We have already bounded the probability that $|\hat{L}(f) - L(f)| \geq \epsilon/4$ for a specific $f \in \mathcal{C}$ by $2 e^{-\frac{2n(\epsilon/4)^2}{1^2}},$ using Hoeffding bound. Hence, we have

\begin{align*} \mathbb{P}[|\hat{L}(f) - L(f)| \geq \epsilon/4 \text{ for any } f \in \mathcal{C}] &\leq 2^{c d \log d + 1} e^{-\frac{2n(\epsilon/4)^2}{1^2}}. \end{align*}To reach our final result, it now suffices to require that

$$ 2^{c d \log d} \cdot 2\cdot e^{-\frac{2n(\epsilon/4)^2}{1^2}} \leq \frac{\delta}{2}. $$Solving for $n,$ we get

$$ n \geq \frac{8(cd \log(d) \log(2) + \log(\frac{4}{\delta}))}{\epsilon^2}. $$We can conclude that collecting

$$ n = \left\lceil \frac{8(cd \log(d) \log(2) + \log(\frac{4}{\delta}))}{\epsilon^2}\right \rceil $$labeled examples suffices for us to work with the empirical loss and still get guarantees for the population loss.

The bound on $n$ that we got cannot be improved much. The best that can be done is to shave off $\log(d)$ in the bound we got and maybe get a different constant. How to get that is beyond the scope of this class.

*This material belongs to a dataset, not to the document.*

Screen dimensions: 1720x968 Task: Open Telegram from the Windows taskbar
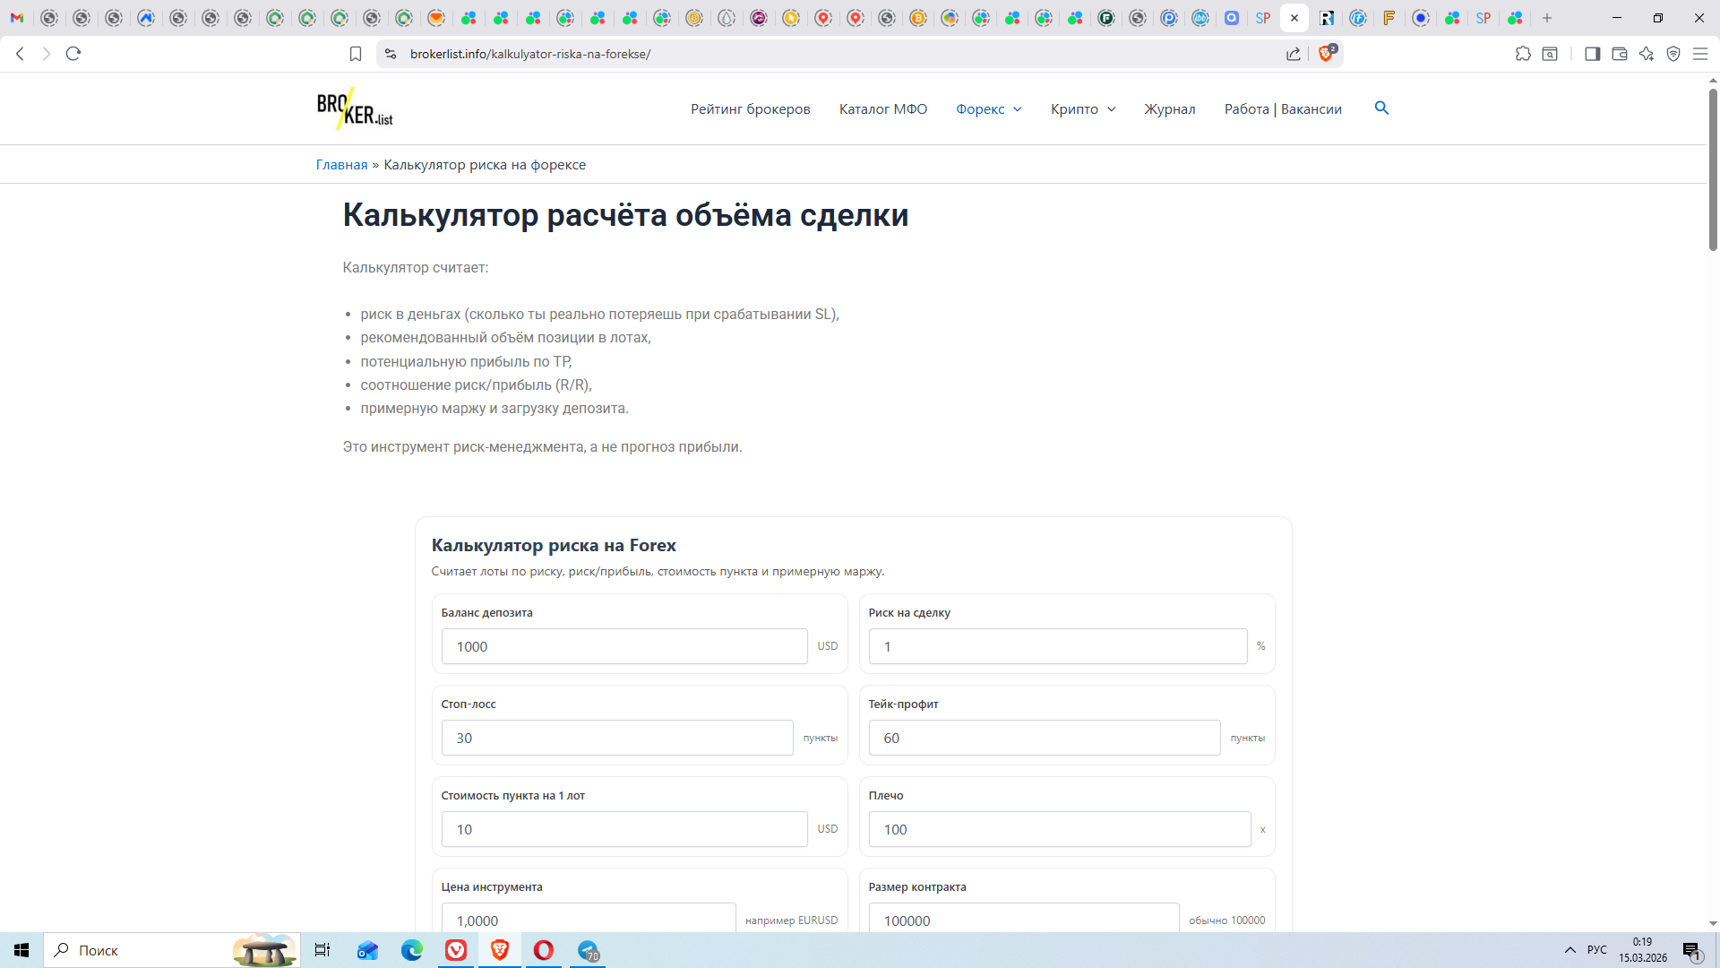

The assumptions we were making about the data points also seem somewhat restricted, and you may be wondering: what about continuous values for the data points and continuous values for the labels? These are also possible to address, but again go beyond the scope of our class. What we can say is that what we did is not "too far" from what we need. In particular, the arguments that would bound the sample complexity (the number of samples/labeled examples $n$ that we need to approximate population loss by the empirical loss) can be determined by looking at a discrete set that in a sense approximates well the continous set (think about approximating a bounded continuous set in two dimensions by a fine enough grid).